For each line below, print it again exactly as shown.

Source records:
------------------------

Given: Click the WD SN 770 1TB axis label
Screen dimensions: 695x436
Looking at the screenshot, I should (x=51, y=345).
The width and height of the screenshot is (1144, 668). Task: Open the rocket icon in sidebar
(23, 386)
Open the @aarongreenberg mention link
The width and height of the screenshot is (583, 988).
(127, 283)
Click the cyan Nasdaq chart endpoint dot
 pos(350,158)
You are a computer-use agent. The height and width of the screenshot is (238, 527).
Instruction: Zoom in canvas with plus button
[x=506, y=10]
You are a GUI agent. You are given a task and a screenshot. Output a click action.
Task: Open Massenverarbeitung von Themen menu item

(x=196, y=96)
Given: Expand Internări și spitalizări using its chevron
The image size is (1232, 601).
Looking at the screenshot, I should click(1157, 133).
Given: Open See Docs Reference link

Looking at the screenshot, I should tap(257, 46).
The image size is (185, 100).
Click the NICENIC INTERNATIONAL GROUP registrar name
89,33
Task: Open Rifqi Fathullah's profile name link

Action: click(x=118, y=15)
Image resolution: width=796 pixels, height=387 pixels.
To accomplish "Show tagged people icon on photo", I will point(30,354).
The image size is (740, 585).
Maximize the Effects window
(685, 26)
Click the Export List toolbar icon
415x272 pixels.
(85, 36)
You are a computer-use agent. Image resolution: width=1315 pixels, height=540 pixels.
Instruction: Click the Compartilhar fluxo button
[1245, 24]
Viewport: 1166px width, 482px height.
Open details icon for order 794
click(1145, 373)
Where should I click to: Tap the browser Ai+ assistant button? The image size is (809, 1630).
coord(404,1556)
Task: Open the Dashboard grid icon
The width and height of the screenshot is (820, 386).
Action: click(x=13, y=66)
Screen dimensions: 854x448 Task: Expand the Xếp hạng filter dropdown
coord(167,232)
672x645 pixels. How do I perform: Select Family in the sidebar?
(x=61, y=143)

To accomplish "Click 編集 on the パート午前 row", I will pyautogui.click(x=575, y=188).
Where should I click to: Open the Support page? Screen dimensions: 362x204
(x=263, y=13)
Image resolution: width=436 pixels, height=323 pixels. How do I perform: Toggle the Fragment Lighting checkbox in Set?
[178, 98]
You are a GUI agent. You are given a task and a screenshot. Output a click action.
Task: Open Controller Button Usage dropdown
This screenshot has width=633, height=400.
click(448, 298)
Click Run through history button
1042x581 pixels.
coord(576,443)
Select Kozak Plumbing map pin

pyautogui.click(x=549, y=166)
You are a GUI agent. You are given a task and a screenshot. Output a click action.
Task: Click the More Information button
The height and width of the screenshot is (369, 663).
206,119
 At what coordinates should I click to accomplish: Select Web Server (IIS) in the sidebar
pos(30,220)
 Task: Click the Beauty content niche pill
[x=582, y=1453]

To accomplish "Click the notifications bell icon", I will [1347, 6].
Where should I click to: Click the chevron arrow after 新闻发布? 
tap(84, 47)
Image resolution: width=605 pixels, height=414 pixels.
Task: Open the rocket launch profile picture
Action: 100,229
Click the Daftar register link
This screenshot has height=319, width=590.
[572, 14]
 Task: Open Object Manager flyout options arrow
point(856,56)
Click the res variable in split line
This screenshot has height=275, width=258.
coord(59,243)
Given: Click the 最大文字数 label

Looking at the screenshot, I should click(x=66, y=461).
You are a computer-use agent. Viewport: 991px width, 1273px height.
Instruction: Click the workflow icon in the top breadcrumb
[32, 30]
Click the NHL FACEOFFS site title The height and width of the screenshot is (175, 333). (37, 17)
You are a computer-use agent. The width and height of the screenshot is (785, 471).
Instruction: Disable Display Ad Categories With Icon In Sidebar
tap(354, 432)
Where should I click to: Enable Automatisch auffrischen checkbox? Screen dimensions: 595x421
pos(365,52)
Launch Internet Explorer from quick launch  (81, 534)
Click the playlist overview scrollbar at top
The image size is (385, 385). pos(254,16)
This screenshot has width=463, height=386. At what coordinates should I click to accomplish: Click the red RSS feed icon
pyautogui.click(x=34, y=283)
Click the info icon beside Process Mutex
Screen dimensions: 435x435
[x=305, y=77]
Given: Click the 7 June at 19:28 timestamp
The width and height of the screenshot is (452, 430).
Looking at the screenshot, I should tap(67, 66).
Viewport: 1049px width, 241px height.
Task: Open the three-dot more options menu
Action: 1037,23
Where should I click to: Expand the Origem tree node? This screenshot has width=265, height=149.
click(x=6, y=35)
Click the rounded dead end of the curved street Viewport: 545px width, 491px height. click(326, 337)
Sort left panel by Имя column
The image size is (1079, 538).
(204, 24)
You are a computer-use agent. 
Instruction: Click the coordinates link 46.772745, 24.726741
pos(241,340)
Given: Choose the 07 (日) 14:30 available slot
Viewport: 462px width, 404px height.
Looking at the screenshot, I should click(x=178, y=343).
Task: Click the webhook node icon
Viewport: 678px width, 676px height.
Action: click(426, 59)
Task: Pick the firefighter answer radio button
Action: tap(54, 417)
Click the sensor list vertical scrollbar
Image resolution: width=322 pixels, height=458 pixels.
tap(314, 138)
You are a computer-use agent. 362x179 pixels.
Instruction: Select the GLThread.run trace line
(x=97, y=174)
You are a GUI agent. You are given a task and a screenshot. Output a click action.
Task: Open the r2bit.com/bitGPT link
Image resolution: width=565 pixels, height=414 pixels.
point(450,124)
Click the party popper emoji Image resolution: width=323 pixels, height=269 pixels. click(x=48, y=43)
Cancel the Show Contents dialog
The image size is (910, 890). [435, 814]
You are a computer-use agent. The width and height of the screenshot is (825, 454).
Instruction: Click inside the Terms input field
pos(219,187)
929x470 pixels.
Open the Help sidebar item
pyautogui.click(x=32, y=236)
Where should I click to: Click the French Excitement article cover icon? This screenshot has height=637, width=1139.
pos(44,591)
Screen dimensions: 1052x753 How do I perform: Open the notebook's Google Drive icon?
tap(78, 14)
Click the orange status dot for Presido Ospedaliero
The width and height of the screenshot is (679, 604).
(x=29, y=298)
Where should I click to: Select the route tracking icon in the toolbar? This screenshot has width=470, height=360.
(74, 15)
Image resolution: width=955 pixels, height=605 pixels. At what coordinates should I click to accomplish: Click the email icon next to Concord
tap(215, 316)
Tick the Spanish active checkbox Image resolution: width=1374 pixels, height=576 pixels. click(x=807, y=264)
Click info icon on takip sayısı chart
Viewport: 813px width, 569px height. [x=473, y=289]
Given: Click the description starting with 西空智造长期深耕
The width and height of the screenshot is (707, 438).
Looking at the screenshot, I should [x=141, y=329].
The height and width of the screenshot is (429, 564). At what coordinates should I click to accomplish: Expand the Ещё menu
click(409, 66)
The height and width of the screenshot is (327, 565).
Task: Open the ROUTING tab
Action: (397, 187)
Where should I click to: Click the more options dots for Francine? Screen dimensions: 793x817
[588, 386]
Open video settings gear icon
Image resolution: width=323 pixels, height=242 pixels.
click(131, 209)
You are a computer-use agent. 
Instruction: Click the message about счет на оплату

------------------------

• _TASK OUTPUT_:
Given: Click the WD SN 770 1TB axis label
Screen dimensions: 695x436
Looking at the screenshot, I should (x=51, y=345).
The width and height of the screenshot is (1144, 668). Task: Open the rocket icon in sidebar
(23, 386)
Open the @aarongreenberg mention link
The width and height of the screenshot is (583, 988).
(127, 283)
Click the cyan Nasdaq chart endpoint dot
 pos(350,158)
You are a computer-use agent. The height and width of the screenshot is (238, 527).
Instruction: Zoom in canvas with plus button
[x=506, y=10]
You are a GUI agent. You are given a task and a screenshot. Output a click action.
Task: Open Massenverarbeitung von Themen menu item

(x=196, y=96)
Given: Expand Internări și spitalizări using its chevron
The image size is (1232, 601).
Looking at the screenshot, I should click(1157, 133).
Given: Open See Docs Reference link

Looking at the screenshot, I should tap(257, 46).
The image size is (185, 100).
Click the NICENIC INTERNATIONAL GROUP registrar name
89,33
Task: Open Rifqi Fathullah's profile name link

Action: click(x=118, y=15)
Image resolution: width=796 pixels, height=387 pixels.
To accomplish "Show tagged people icon on photo", I will point(30,354).
The image size is (740, 585).
Maximize the Effects window
(685, 26)
Click the Export List toolbar icon
415x272 pixels.
(85, 36)
You are a computer-use agent. Image resolution: width=1315 pixels, height=540 pixels.
Instruction: Click the Compartilhar fluxo button
[1245, 24]
Viewport: 1166px width, 482px height.
Open details icon for order 794
click(1145, 373)
Where should I click to: Tap the browser Ai+ assistant button? The image size is (809, 1630).
coord(404,1556)
Task: Open the Dashboard grid icon
The width and height of the screenshot is (820, 386).
Action: click(x=13, y=66)
Screen dimensions: 854x448 Task: Expand the Xếp hạng filter dropdown
coord(167,232)
672x645 pixels. How do I perform: Select Family in the sidebar?
(x=61, y=143)

To accomplish "Click 編集 on the パート午前 row", I will pyautogui.click(x=575, y=188).
Where should I click to: Open the Support page? Screen dimensions: 362x204
(x=263, y=13)
Image resolution: width=436 pixels, height=323 pixels. How do I perform: Toggle the Fragment Lighting checkbox in Set?
[178, 98]
You are a GUI agent. You are given a task and a screenshot. Output a click action.
Task: Open Controller Button Usage dropdown
This screenshot has width=633, height=400.
click(448, 298)
Click Run through history button
1042x581 pixels.
coord(576,443)
Select Kozak Plumbing map pin

pyautogui.click(x=549, y=166)
You are a GUI agent. You are given a task and a screenshot. Output a click action.
Task: Click the More Information button
The height and width of the screenshot is (369, 663).
206,119
 At what coordinates should I click to accomplish: Select Web Server (IIS) in the sidebar
pos(30,220)
 Task: Click the Beauty content niche pill
[x=582, y=1453]

To accomplish "Click the notifications bell icon", I will [1347, 6].
Where should I click to: Click the chevron arrow after 新闻发布? 
tap(84, 47)
Image resolution: width=605 pixels, height=414 pixels.
Task: Open the rocket launch profile picture
Action: 100,229
Click the Daftar register link
This screenshot has height=319, width=590.
[572, 14]
 Task: Open Object Manager flyout options arrow
point(856,56)
Click the res variable in split line
This screenshot has height=275, width=258.
coord(59,243)
Given: Click the 最大文字数 label

Looking at the screenshot, I should click(x=66, y=461).
You are a computer-use agent. Viewport: 991px width, 1273px height.
Instruction: Click the workflow icon in the top breadcrumb
[32, 30]
Click the NHL FACEOFFS site title The height and width of the screenshot is (175, 333). (37, 17)
You are a computer-use agent. The width and height of the screenshot is (785, 471).
Instruction: Disable Display Ad Categories With Icon In Sidebar
tap(354, 432)
Where should I click to: Enable Automatisch auffrischen checkbox? Screen dimensions: 595x421
pos(365,52)
Launch Internet Explorer from quick launch  (81, 534)
Click the playlist overview scrollbar at top
The image size is (385, 385). pos(254,16)
This screenshot has width=463, height=386. At what coordinates should I click to accomplish: Click the red RSS feed icon
pyautogui.click(x=34, y=283)
Click the info icon beside Process Mutex
Screen dimensions: 435x435
[x=305, y=77]
Given: Click the 7 June at 19:28 timestamp
The width and height of the screenshot is (452, 430).
Looking at the screenshot, I should tap(67, 66).
Viewport: 1049px width, 241px height.
Task: Open the three-dot more options menu
Action: 1037,23
Where should I click to: Expand the Origem tree node? This screenshot has width=265, height=149.
click(x=6, y=35)
Click the rounded dead end of the curved street Viewport: 545px width, 491px height. click(326, 337)
Sort left panel by Имя column
The image size is (1079, 538).
(204, 24)
You are a computer-use agent. 
Instruction: Click the coordinates link 46.772745, 24.726741
pos(241,340)
Given: Choose the 07 (日) 14:30 available slot
Viewport: 462px width, 404px height.
Looking at the screenshot, I should click(x=178, y=343).
Task: Click the webhook node icon
Viewport: 678px width, 676px height.
Action: click(426, 59)
Task: Pick the firefighter answer radio button
Action: tap(54, 417)
Click the sensor list vertical scrollbar
Image resolution: width=322 pixels, height=458 pixels.
tap(314, 138)
You are a computer-use agent. 362x179 pixels.
Instruction: Select the GLThread.run trace line
(x=97, y=174)
You are a GUI agent. You are given a task and a screenshot. Output a click action.
Task: Open the r2bit.com/bitGPT link
Image resolution: width=565 pixels, height=414 pixels.
point(450,124)
Click the party popper emoji Image resolution: width=323 pixels, height=269 pixels. click(x=48, y=43)
Cancel the Show Contents dialog
The image size is (910, 890). [435, 814]
You are a computer-use agent. The width and height of the screenshot is (825, 454).
Instruction: Click inside the Terms input field
pos(219,187)
929x470 pixels.
Open the Help sidebar item
pyautogui.click(x=32, y=236)
Where should I click to: Click the French Excitement article cover icon? This screenshot has height=637, width=1139.
pos(44,591)
Screen dimensions: 1052x753 How do I perform: Open the notebook's Google Drive icon?
tap(78, 14)
Click the orange status dot for Presido Ospedaliero
The width and height of the screenshot is (679, 604).
(x=29, y=298)
Where should I click to: Select the route tracking icon in the toolbar? This screenshot has width=470, height=360.
(74, 15)
Image resolution: width=955 pixels, height=605 pixels. At what coordinates should I click to accomplish: Click the email icon next to Concord
tap(215, 316)
Tick the Spanish active checkbox Image resolution: width=1374 pixels, height=576 pixels. click(x=807, y=264)
Click info icon on takip sayısı chart
Viewport: 813px width, 569px height. [x=473, y=289]
Given: Click the description starting with 西空智造长期深耕
The width and height of the screenshot is (707, 438).
Looking at the screenshot, I should [x=141, y=329].
The height and width of the screenshot is (429, 564). At what coordinates should I click to accomplish: Expand the Ещё menu
click(409, 66)
The height and width of the screenshot is (327, 565).
Task: Open the ROUTING tab
Action: (397, 187)
Where should I click to: Click the more options dots for Francine? Screen dimensions: 793x817
[588, 386]
Open video settings gear icon
Image resolution: width=323 pixels, height=242 pixels.
click(131, 209)
You are a computer-use agent. 
Instruction: Click the message about счет на оплату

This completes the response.